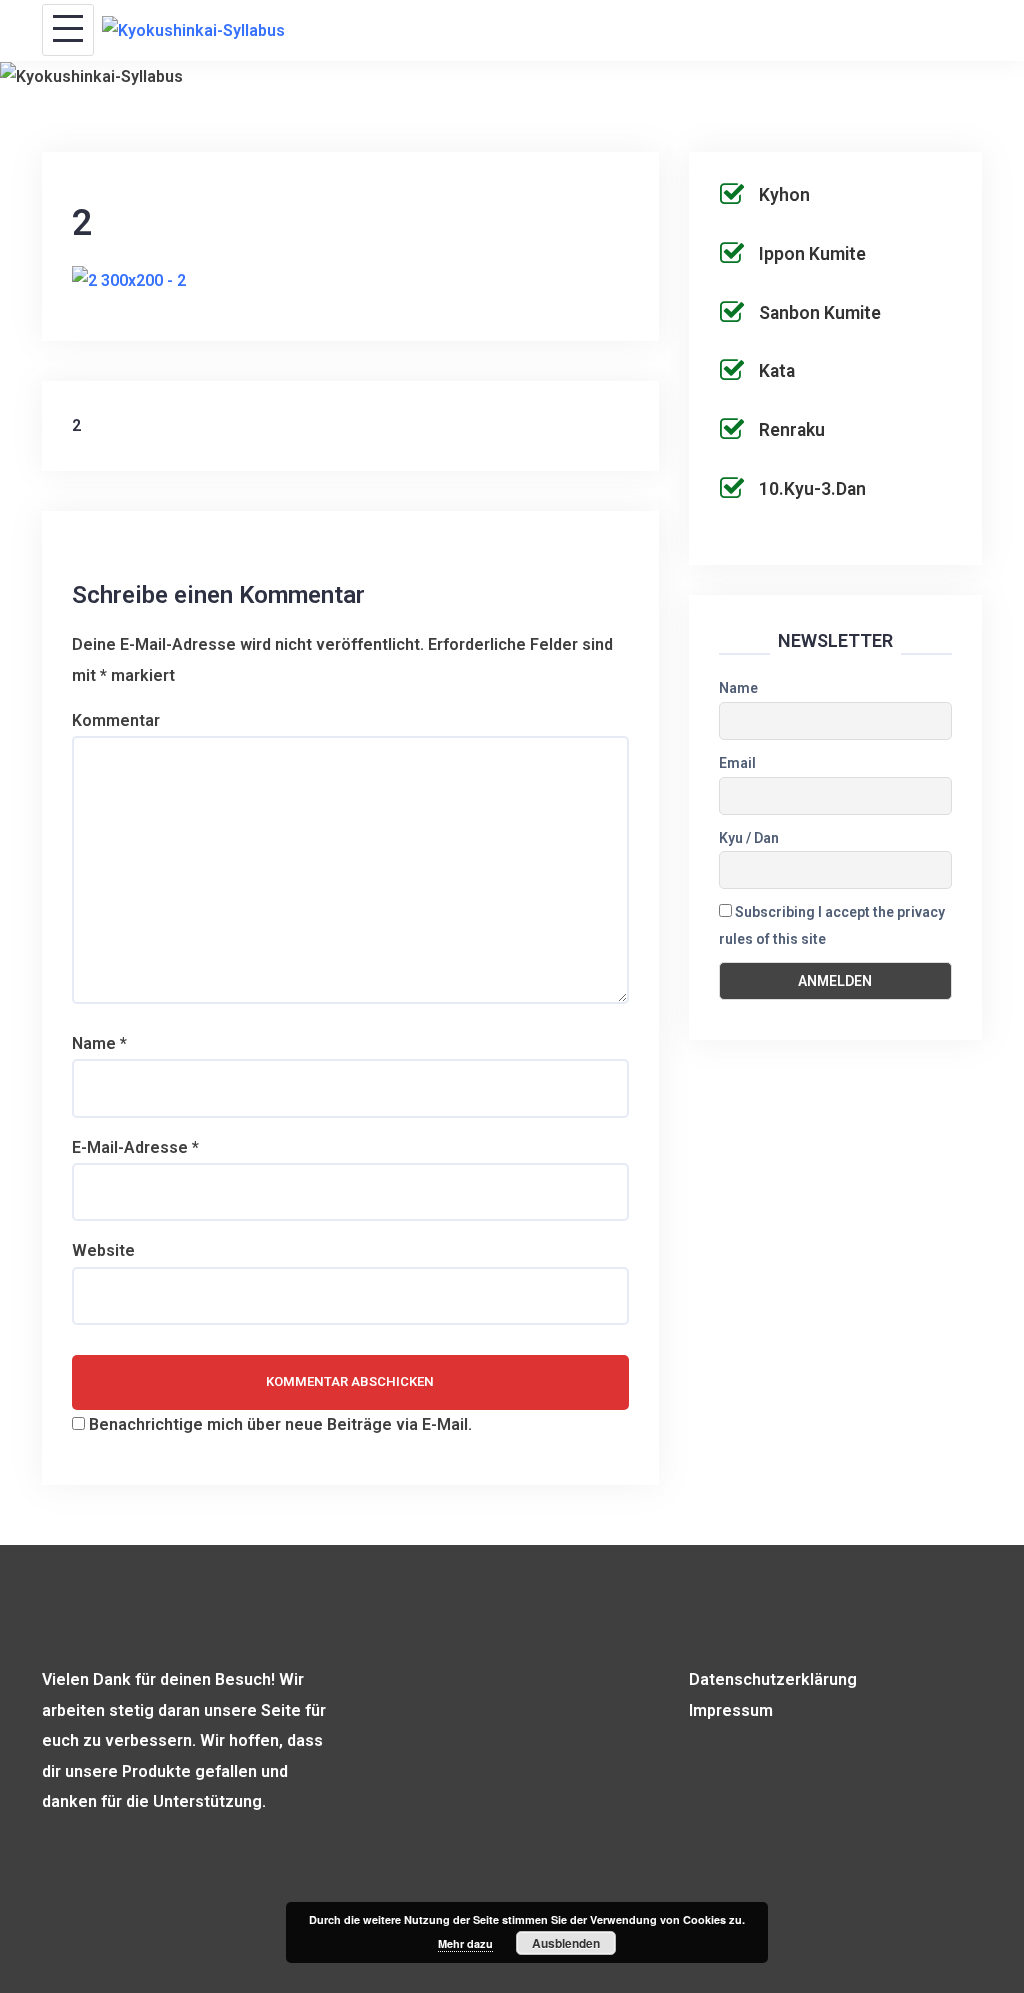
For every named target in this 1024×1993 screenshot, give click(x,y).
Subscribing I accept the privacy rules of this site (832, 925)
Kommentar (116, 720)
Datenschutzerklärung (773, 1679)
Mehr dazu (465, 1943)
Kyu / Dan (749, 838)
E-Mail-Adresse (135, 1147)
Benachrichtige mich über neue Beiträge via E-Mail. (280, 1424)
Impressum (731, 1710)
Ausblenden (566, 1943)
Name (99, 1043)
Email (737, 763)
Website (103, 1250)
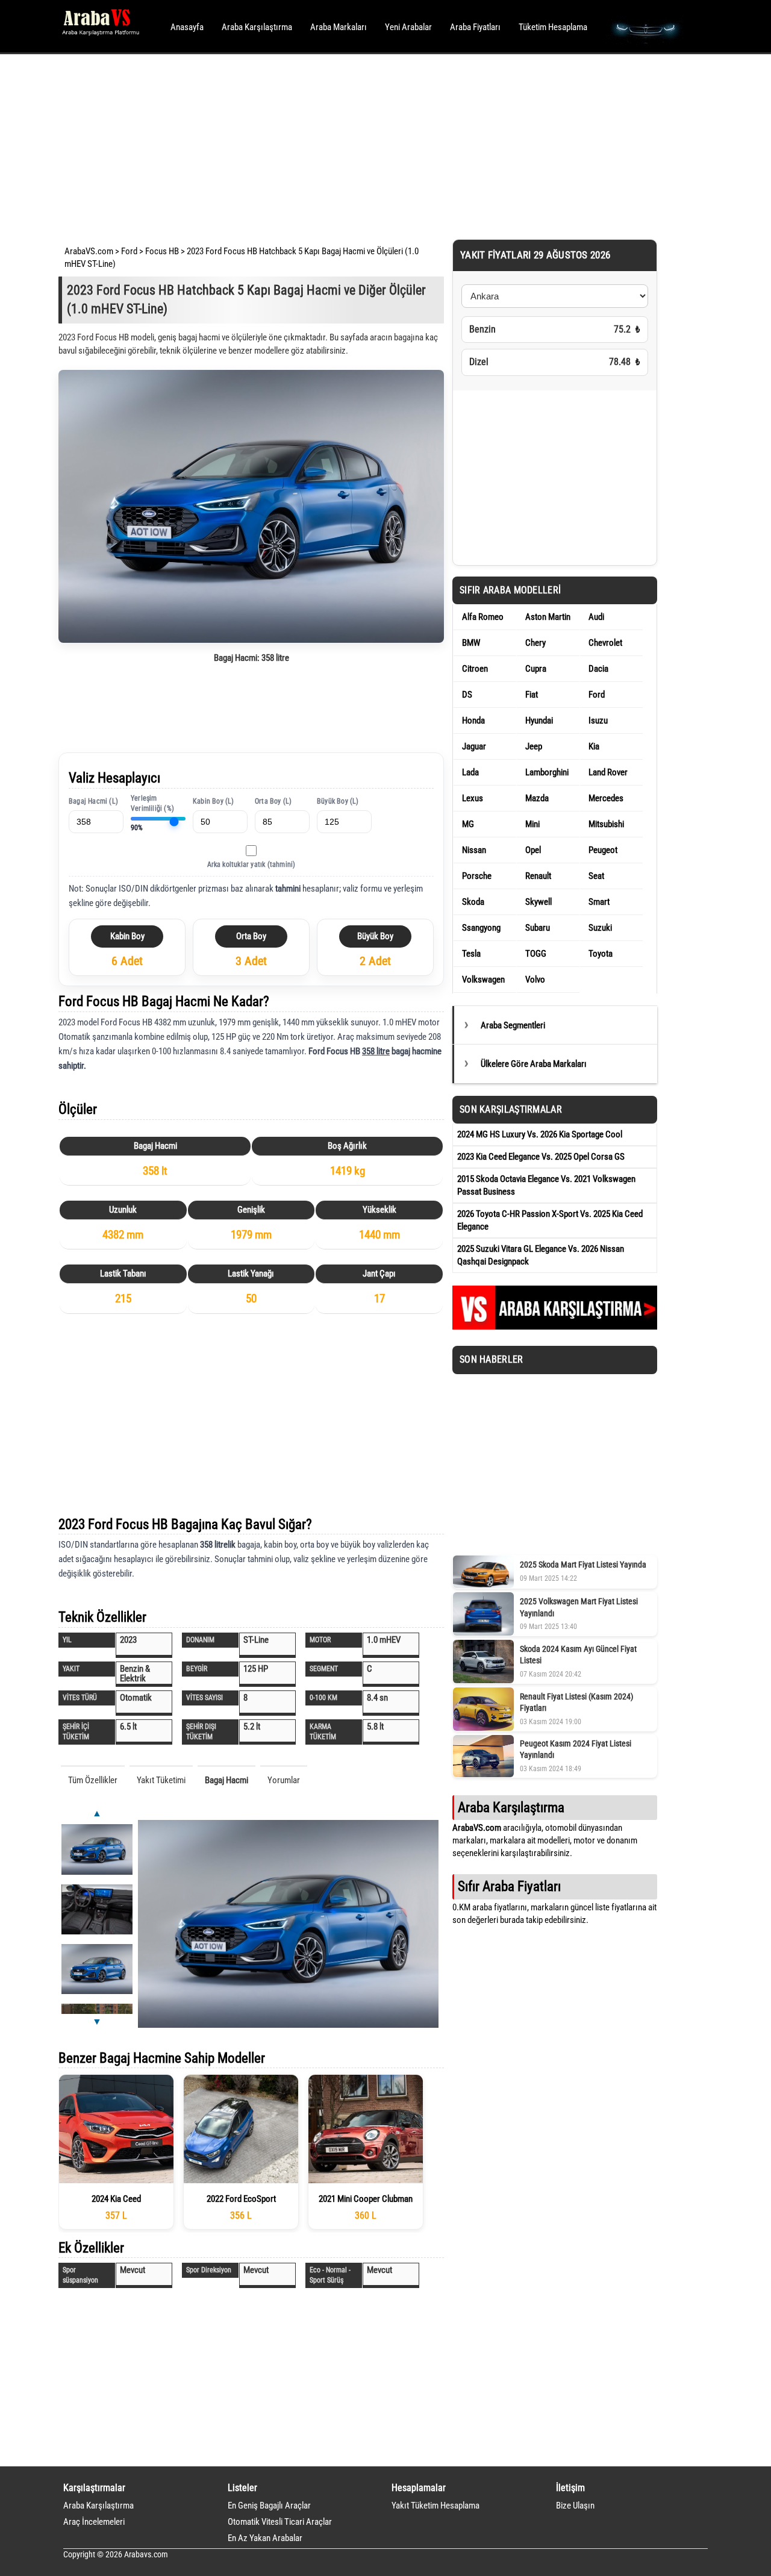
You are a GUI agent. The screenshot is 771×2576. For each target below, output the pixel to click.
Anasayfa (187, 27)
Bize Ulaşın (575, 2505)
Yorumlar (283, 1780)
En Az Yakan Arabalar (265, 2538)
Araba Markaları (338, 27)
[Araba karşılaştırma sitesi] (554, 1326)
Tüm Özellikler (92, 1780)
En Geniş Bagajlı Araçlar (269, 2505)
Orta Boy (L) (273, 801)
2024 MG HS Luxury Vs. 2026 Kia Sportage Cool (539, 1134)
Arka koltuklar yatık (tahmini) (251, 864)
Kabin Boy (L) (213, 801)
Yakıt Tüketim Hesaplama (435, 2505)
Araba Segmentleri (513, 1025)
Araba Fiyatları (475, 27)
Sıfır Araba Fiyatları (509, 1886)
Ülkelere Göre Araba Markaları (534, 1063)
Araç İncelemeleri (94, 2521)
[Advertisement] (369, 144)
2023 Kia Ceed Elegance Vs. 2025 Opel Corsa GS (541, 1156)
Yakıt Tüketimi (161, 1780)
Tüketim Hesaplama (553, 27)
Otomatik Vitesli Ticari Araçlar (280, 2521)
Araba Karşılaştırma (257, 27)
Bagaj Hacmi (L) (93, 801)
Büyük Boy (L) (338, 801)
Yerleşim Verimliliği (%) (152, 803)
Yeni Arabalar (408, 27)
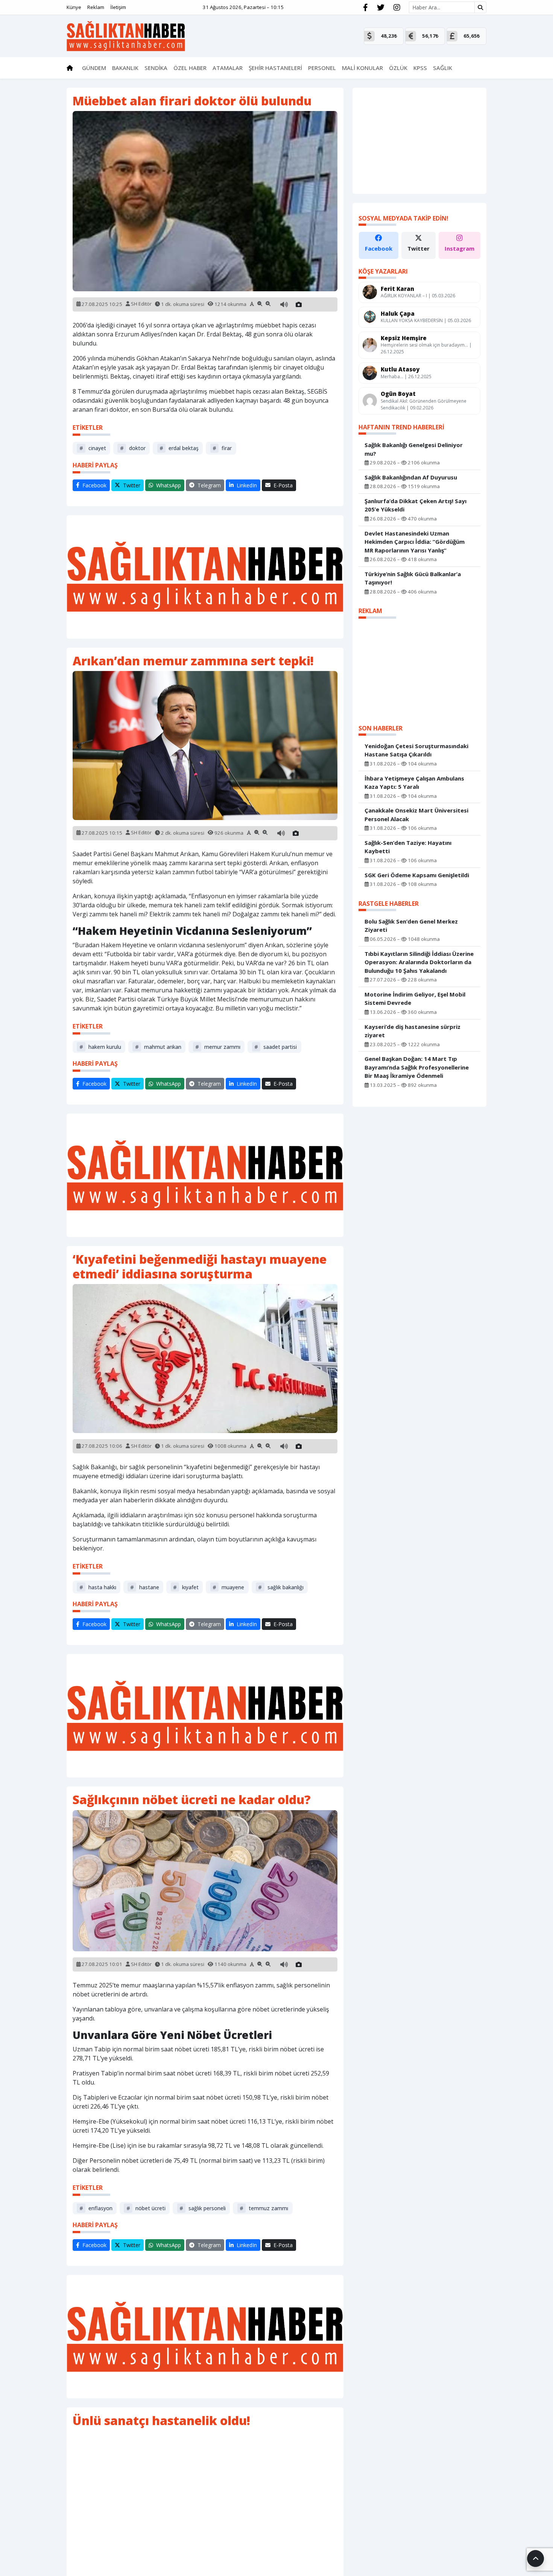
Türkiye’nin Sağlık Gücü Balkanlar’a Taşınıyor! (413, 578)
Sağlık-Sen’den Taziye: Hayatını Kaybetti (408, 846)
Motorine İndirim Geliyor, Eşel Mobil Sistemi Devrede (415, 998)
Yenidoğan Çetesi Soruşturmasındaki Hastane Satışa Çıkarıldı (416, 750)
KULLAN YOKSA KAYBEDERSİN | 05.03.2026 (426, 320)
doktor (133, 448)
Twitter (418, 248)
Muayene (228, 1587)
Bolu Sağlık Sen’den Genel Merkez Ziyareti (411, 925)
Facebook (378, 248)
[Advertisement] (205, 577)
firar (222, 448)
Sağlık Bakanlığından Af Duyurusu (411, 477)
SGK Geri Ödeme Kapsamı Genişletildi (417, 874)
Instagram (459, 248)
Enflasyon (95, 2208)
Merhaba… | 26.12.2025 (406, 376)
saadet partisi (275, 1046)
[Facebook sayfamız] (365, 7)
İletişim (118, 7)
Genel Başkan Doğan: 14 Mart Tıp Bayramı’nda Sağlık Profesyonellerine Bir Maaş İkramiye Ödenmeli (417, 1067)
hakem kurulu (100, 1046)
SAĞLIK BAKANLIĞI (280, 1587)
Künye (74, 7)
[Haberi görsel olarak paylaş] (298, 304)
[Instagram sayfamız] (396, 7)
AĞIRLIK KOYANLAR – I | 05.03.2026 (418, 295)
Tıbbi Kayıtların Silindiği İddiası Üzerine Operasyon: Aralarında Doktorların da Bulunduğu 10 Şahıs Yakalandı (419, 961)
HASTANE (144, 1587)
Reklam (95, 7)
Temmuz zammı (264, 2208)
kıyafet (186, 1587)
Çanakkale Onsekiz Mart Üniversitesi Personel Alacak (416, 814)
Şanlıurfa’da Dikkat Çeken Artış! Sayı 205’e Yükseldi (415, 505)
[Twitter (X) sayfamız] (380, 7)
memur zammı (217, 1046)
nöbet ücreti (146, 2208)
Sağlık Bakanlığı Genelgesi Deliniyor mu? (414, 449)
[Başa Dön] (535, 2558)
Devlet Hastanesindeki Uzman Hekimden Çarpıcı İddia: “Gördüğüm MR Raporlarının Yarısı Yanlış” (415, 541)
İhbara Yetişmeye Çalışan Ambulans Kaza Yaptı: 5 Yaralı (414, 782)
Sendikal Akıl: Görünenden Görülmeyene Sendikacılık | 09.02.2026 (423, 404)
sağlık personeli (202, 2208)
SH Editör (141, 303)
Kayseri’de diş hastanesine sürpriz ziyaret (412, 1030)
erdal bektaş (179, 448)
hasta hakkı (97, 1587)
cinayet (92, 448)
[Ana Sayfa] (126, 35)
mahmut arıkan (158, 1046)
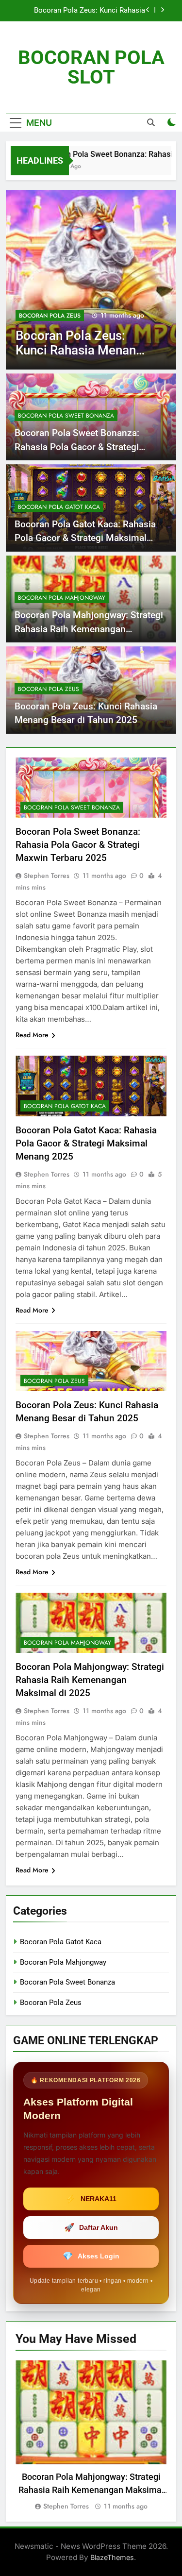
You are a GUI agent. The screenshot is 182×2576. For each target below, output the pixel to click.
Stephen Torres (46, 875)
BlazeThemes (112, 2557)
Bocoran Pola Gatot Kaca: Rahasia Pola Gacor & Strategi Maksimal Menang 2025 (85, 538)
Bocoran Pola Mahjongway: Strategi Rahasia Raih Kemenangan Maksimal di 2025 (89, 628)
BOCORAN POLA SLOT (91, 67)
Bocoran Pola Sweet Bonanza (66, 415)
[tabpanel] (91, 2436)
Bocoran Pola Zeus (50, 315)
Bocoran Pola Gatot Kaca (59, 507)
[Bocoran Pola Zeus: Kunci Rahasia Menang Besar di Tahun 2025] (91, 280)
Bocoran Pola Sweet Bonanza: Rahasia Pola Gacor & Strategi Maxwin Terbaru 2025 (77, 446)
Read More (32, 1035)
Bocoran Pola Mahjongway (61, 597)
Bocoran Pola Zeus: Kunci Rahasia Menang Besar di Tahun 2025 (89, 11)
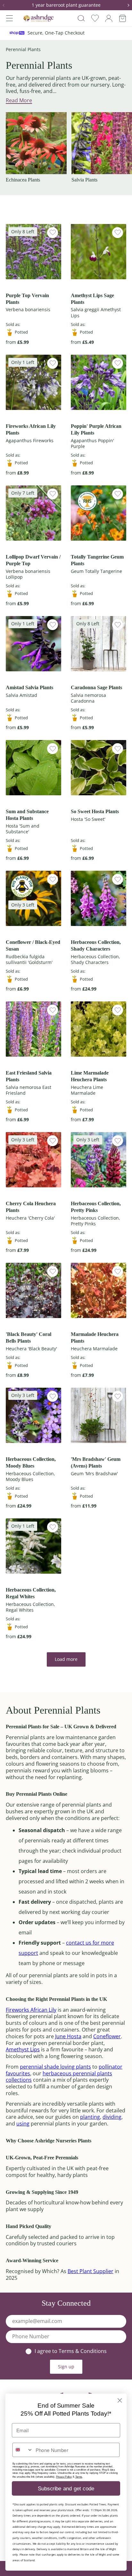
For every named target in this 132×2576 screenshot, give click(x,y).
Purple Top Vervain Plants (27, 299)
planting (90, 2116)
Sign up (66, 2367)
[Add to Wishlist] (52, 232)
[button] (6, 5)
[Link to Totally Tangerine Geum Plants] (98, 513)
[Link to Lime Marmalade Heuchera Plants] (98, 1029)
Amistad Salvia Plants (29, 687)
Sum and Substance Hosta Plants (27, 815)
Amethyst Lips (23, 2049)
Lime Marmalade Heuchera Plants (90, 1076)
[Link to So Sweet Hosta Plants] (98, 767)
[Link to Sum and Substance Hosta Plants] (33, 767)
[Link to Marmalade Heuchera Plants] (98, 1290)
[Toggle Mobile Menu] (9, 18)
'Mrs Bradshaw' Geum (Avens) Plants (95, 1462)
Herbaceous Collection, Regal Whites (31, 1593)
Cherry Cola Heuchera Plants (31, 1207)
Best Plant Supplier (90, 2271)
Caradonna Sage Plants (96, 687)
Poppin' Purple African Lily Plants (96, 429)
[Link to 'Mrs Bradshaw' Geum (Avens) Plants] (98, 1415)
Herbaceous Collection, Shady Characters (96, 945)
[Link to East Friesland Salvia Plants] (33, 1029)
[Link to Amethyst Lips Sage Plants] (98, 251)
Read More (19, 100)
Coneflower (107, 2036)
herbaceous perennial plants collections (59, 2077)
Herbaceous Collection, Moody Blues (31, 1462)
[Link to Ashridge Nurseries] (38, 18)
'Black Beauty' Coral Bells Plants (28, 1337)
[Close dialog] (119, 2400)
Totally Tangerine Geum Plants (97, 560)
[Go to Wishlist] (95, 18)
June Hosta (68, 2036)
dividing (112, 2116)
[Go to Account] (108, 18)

PROBLEM DESCRIPTION: Search the entries for the word "Kaca" and gather every line where it appears.

ANSWER FOR THE TASK:
Bocoran Pola Gatot Kaca: Rahasia Pola Gacor & Strategi Maksimal Menang 2025 (85, 538)
Bocoran Pola Gatot Kaca (59, 507)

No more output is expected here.